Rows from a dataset
^^^^
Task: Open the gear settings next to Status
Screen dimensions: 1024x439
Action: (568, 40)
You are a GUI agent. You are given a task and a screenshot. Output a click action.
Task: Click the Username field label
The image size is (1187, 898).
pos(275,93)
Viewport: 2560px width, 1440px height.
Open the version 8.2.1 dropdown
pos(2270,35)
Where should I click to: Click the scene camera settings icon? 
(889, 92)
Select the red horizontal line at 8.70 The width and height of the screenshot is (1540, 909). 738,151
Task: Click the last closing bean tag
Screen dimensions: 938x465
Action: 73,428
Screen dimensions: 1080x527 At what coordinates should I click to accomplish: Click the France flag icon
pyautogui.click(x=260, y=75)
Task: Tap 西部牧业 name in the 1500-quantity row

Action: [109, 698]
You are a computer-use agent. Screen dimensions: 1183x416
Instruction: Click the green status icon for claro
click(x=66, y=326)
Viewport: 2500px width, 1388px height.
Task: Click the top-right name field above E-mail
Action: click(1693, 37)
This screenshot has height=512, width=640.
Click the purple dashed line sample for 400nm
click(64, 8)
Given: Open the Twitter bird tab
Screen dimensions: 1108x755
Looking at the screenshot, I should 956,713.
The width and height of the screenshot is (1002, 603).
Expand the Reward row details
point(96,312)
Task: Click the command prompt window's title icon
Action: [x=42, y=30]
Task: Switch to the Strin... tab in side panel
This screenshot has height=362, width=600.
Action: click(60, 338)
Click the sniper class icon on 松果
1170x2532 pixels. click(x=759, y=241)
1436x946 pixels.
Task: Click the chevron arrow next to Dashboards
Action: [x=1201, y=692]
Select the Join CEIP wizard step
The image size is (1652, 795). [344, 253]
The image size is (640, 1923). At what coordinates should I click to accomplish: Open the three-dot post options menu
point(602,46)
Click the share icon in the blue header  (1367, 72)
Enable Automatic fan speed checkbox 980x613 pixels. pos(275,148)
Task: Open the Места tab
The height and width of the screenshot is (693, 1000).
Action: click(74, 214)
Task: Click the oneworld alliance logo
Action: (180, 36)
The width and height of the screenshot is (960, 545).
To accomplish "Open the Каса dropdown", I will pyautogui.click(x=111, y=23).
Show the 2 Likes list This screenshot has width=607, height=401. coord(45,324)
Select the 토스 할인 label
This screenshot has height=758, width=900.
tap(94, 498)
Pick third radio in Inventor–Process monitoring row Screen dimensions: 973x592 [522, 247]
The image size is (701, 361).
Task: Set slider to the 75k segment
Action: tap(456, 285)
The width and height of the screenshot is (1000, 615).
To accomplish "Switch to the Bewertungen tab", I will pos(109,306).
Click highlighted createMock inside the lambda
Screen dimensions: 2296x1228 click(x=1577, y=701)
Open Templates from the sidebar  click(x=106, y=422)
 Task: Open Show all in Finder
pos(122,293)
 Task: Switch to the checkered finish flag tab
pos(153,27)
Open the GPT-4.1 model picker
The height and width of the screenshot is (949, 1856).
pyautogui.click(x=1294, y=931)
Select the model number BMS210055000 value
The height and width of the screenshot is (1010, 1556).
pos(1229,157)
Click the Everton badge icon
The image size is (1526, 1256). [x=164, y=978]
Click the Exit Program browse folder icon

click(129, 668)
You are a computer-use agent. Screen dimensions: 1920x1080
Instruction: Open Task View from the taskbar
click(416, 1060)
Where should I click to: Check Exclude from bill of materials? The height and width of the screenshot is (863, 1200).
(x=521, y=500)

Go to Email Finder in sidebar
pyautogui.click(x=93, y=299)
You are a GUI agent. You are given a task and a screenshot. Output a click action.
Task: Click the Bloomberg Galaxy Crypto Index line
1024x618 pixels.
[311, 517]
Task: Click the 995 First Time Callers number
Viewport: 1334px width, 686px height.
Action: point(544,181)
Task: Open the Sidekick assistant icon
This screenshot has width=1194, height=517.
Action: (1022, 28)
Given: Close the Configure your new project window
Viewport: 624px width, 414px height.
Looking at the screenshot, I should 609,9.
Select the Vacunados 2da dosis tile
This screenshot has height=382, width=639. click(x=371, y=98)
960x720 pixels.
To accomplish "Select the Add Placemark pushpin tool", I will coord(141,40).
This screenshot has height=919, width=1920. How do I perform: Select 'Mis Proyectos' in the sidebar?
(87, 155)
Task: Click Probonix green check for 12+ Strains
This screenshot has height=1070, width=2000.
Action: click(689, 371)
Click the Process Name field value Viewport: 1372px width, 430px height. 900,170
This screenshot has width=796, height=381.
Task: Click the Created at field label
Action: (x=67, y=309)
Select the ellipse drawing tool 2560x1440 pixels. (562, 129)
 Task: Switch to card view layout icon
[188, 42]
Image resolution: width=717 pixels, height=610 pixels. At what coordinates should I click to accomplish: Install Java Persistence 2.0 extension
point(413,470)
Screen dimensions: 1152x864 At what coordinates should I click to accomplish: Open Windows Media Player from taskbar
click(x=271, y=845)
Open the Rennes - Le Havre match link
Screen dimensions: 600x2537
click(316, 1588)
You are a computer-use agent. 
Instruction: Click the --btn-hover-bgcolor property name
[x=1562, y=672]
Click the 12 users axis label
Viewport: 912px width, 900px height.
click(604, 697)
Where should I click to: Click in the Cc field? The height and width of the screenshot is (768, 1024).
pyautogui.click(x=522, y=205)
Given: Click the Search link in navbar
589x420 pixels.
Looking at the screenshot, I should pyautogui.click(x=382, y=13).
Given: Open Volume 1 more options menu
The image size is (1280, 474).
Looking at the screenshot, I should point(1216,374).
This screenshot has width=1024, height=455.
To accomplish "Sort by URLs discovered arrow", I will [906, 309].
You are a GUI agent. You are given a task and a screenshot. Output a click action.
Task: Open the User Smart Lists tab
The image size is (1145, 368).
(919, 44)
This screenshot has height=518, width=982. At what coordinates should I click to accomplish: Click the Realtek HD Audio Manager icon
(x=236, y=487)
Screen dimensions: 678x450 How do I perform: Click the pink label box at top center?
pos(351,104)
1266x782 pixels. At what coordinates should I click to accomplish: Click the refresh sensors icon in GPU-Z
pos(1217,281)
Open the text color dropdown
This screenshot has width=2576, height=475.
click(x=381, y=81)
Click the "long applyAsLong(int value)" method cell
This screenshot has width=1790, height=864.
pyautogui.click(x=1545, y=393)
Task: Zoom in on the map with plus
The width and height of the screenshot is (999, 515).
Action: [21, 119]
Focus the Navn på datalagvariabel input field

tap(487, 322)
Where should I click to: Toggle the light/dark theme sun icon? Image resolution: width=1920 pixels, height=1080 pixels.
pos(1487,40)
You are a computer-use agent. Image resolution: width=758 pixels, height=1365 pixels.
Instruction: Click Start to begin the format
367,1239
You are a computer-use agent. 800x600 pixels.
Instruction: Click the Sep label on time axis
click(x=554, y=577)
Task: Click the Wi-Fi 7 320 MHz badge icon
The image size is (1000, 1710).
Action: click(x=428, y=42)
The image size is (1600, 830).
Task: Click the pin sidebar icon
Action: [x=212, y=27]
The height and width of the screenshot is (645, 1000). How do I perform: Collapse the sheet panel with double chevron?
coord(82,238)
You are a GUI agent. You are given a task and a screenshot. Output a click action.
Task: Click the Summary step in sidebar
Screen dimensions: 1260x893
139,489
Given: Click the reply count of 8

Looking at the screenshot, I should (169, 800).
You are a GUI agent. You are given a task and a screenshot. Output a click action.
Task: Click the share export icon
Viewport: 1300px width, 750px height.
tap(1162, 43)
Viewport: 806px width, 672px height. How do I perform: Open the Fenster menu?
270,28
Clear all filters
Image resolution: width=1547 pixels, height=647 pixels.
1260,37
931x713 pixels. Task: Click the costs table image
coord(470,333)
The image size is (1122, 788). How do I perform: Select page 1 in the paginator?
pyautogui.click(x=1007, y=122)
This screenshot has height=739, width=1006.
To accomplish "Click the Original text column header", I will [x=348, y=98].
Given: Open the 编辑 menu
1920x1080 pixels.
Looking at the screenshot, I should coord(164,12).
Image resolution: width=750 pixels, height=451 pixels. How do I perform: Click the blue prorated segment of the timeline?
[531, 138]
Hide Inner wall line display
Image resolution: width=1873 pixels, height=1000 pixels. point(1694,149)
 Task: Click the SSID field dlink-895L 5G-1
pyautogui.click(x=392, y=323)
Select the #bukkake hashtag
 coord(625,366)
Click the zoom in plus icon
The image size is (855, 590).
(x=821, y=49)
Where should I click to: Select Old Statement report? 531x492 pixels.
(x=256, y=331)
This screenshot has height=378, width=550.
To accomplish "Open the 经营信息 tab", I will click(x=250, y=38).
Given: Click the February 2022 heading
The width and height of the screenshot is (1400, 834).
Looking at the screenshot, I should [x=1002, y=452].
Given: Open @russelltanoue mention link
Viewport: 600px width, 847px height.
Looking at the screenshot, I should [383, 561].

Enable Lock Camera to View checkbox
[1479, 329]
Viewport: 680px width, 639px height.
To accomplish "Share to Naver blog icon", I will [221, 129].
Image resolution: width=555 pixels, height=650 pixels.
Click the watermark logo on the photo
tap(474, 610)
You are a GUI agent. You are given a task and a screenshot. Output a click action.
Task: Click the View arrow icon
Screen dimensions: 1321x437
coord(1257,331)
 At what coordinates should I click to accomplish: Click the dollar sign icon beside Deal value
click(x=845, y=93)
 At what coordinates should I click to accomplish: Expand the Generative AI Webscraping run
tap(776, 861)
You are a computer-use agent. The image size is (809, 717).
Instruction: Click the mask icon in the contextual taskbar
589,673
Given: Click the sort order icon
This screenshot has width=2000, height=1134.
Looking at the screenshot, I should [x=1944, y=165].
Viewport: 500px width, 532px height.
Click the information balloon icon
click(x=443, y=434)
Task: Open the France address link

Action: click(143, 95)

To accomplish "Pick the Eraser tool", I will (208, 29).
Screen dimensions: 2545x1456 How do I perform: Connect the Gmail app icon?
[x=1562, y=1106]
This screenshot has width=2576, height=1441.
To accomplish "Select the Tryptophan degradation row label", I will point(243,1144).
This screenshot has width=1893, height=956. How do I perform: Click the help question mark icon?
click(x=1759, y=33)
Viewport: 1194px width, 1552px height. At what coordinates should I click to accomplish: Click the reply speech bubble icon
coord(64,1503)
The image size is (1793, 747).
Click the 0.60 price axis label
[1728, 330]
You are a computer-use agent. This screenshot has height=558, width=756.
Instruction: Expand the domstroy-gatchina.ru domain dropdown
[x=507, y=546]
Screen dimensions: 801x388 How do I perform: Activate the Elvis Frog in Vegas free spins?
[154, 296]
^^^^
Objective:
Please copy the material from its first line through the line containing "pos(2270,35)", requests included. Scale every coordinate in the answers by 0.9 and round each to a whole number, with halves going up.

Answer in full:
Task: Open the gear settings next to Status
Screen dimensions: 1024x439
Action: (511, 36)
You are a GUI agent. You are given a task and a screenshot. Output a click action.
Task: Click the Username field label
The image size is (1187, 898).
pos(248,84)
Viewport: 2560px width, 1440px height.
Open the version 8.2.1 dropdown
pos(2043,32)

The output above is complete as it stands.